Reservations without a user_id (common on backends that don't track end-users) skip the per-user check and are bounded only by the project quota.
SDK usage
Swift:
do {
try await PhotoConverter.convert(inputURL: url)
} catch {
Owl.error(
"image conversion failed",
screenName: "PhotoConverterView",
attributes: ["stage": "decode"],
attachments: [
OwlAttachment(fileURL: url),
OwlAttachment(data: debugJSON, name: "debug.json",
contentType: "application/json"),
]
)
}Node.js:
try {
await PdfParser.parse(path);
} catch (err) {
Owl.error('pdf parse failed', { error: String(err) }, {
attachments: [
{ path, name: 'input.pdf' },
{ buffer: diagnostics, name: 'debug.json', contentType: 'application/json' },
],
});
}Downloading attachments
Dashboard: The Issue detail page shows an "📎 Attachments" card listing every file attached to any occurrence of that issue, with a Download button per file.
CLI:
owlmetry attachments list --issue <issue-id>
owlmetry attachments download <attachment-id> --out ./debug-input.heic
owlmetry attachments usage --project <project-id>MCP (agents):
list-attachments— filter by event, issue, or project.get-attachment— metadata plus a 60-second signed download URL.delete-attachment— soft-delete to free quota.get-project-attachment-usage— check quota headroom before recommending re-runs.

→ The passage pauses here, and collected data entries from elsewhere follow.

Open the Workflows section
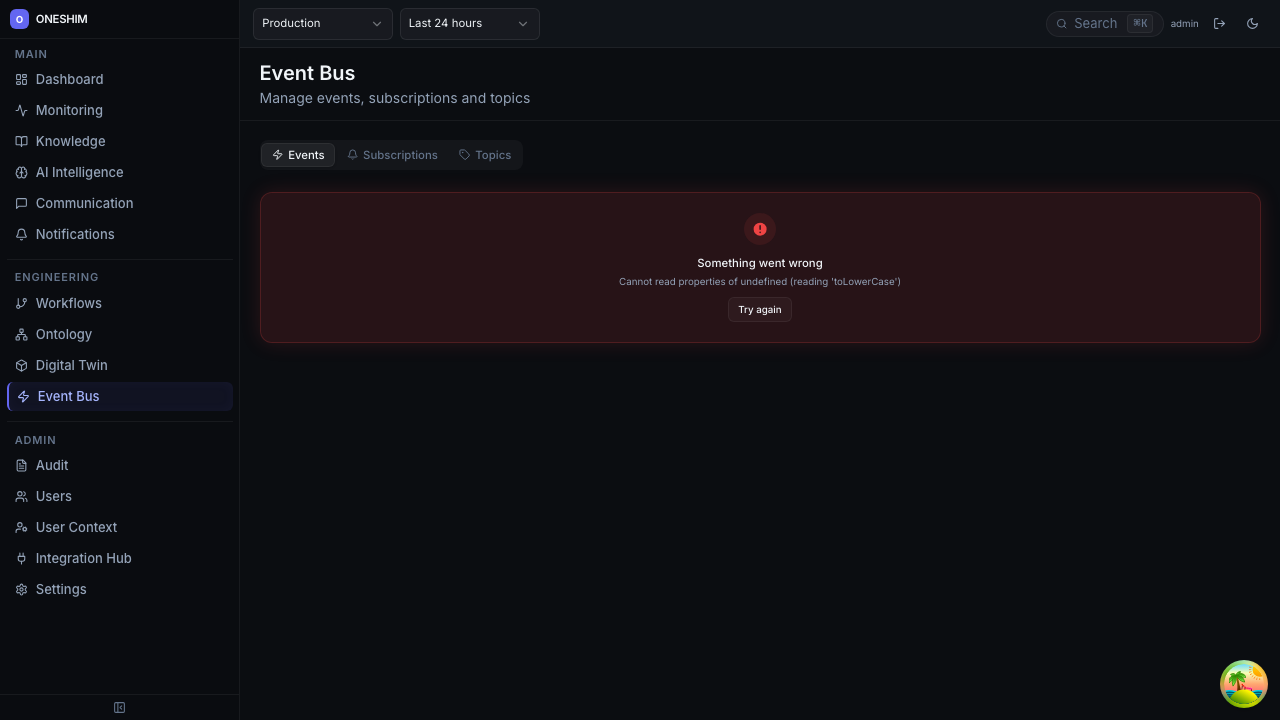The height and width of the screenshot is (720, 1280). pos(68,303)
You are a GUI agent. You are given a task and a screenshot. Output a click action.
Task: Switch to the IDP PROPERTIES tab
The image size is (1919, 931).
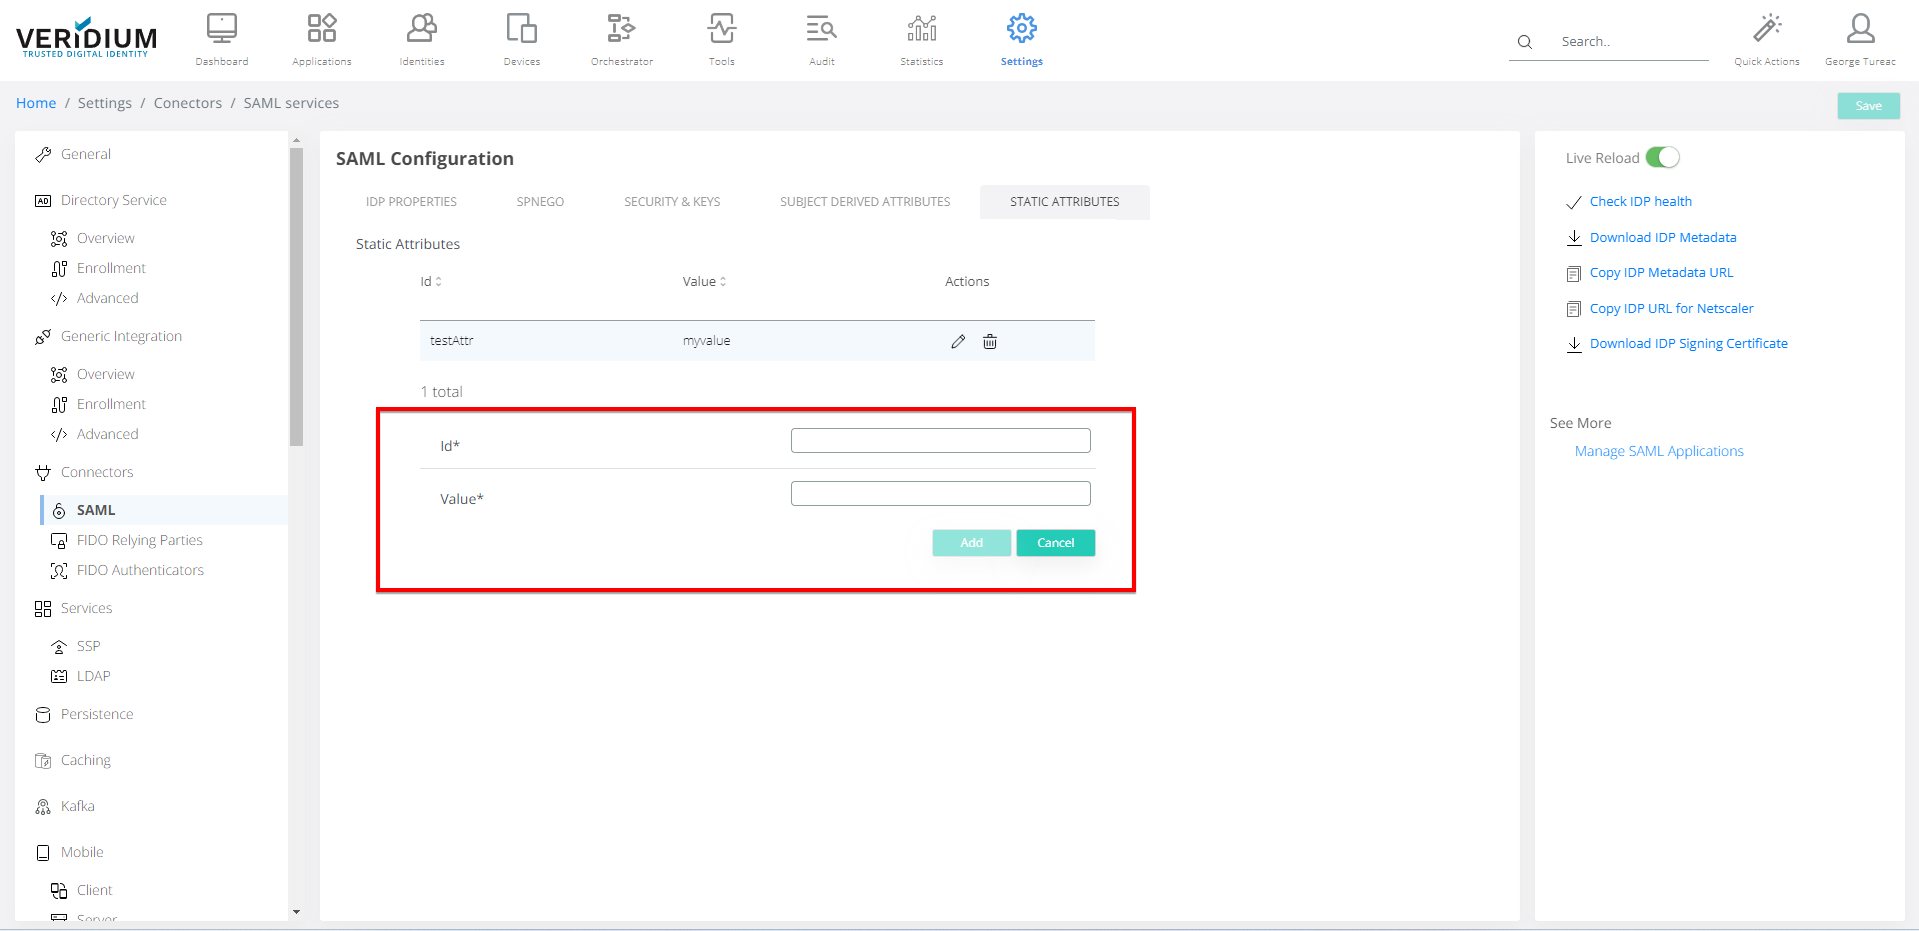coord(411,202)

Downloads use short-lived (60s) HMAC-signed URLs. In production the server uses nginx X-Accel-Redirect to stream the bytes directly from disk — the Node process never holds the file in memory.
Lifecycle and cleanup
- Linked to events: attachments point at the event via
client_event_id(dedup key) andevent_id(resolved once the event lands). - Linked to issues: the issue-scan job sets
issue_idon attachments whose events are in an issue. This way attachments survive event retention pruning as long as the issue is still open. - Soft delete + grace:
DELETE /v1/attachments/:id(or the dashboard / CLI) setsdeleted_at. Theattachment_cleanupdaily job hard-deletes rows after 7 days. - Orphan sweeps: reservations that never receive bytes within 24 hours are removed. Files on disk with no matching row (interrupted uploads, manual deletions) are swept daily.
Self-hosting notes
- Attachment bytes live on disk at
OWLMETRY_ATTACHMENTS_PATH(default/opt/owlmetry-attachmentsin production,./data/attachmentsin dev). Do not include this path in yourpg_dumpbackups. - For high-throughput deployments, mount a dedicated volume at this path so disk-full on attachments cannot starve Postgres.
- When
OWLMETRY_ATTACHMENTS_INTERNAL_URIis set, the server replies withX-Accel-Redirectheaders so nginx can serve downloads without streaming through Node. Without it, the server streams bytes directly — fine in dev, avoid in production for any file above a few megabytes.
Security
- Content types are denylisted (executables, scripts, installers) — everything else is accepted because debugging often needs unusual formats (
.usdz,.heic, custom binary). - Downloads are always served with
Content-Disposition: attachmentandX-Content-Type-Options: nosniff— browsers will never auto-execute an uploaded file. - The signed download URL expires after 60 seconds and is HMAC-authenticated. Do not paste them into long-lived documents.